The directors of the family-controlled Independent News & Media announced yesterday they would convene an extraordinary general meeting to vote on two of the proposals put forward by dissenting shareholder Denis O'Brien.
 
The meeting, to be held on 3 November, will vote on the fate of the non-family chairman, Dr Brian Hillery, and the senior independent director, Baroness Margaret Jay. Both have the backing of the controlling O'Reilly family and the board. A statement released by the board yesterday urged company shareholders to vote against O'Brien's proposals to replace the chairman and senior independent director.
 
It said: "It is very regrettable that Mr O'Brien has requisitioned an extraordinary general meeting of the company, proposing a number of resolutions which not only seek to overturn policies and strategies that the board has formally agreed to, but which also contradict the position previously adopted and agreed to by Mr O'Brien."
 
Anthony O'Reilly, INM's president emeritus, managed to avoid a direct vote on his position at the company as O'Brien's other proposals were deemed, if approved, to "have no legal effect".
 
The November meeting will bring to a head the ongoing public dispute between the O'Reilly family, the company's largest shareholders, and O'Brien, who has the second largest shareholding.

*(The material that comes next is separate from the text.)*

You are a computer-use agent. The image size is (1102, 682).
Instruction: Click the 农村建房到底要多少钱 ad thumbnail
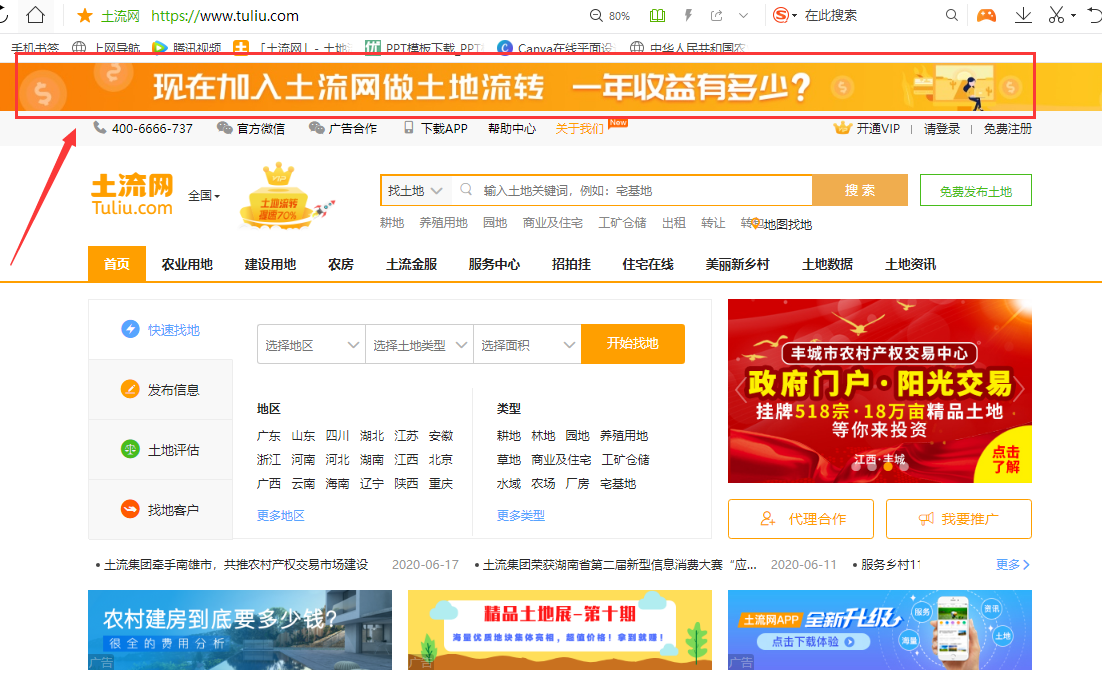(x=240, y=629)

O'Brien stated his frustrations with the family control of the business in a letter to the board earlier this month, where he also questioned the strategy being followed to ease the financial burden on the business. (Click here to read our coverage of the story)
 
O'Reilly first invested in a small INM in 1973 and has since become the largest shareholder in the business. He served as chairman from 1974-2000 and chief executive from 2000-2009. He was replaced by his son, Gavin O'Reilly (pictured), as chief executive in May 2009. (Click here to read our coverage of the story)
 
INM, which had 2008 revenues of €1.47 billion, has suffered from a decrease in advertising revenues for its print publications, including the UK daily newspaper the Independent, that has affected publishers across the world. The Irish group has been attempting to reduce its €1.4 billion of debt since early 2009 by selling off assets such as its South African outdoor advertising business.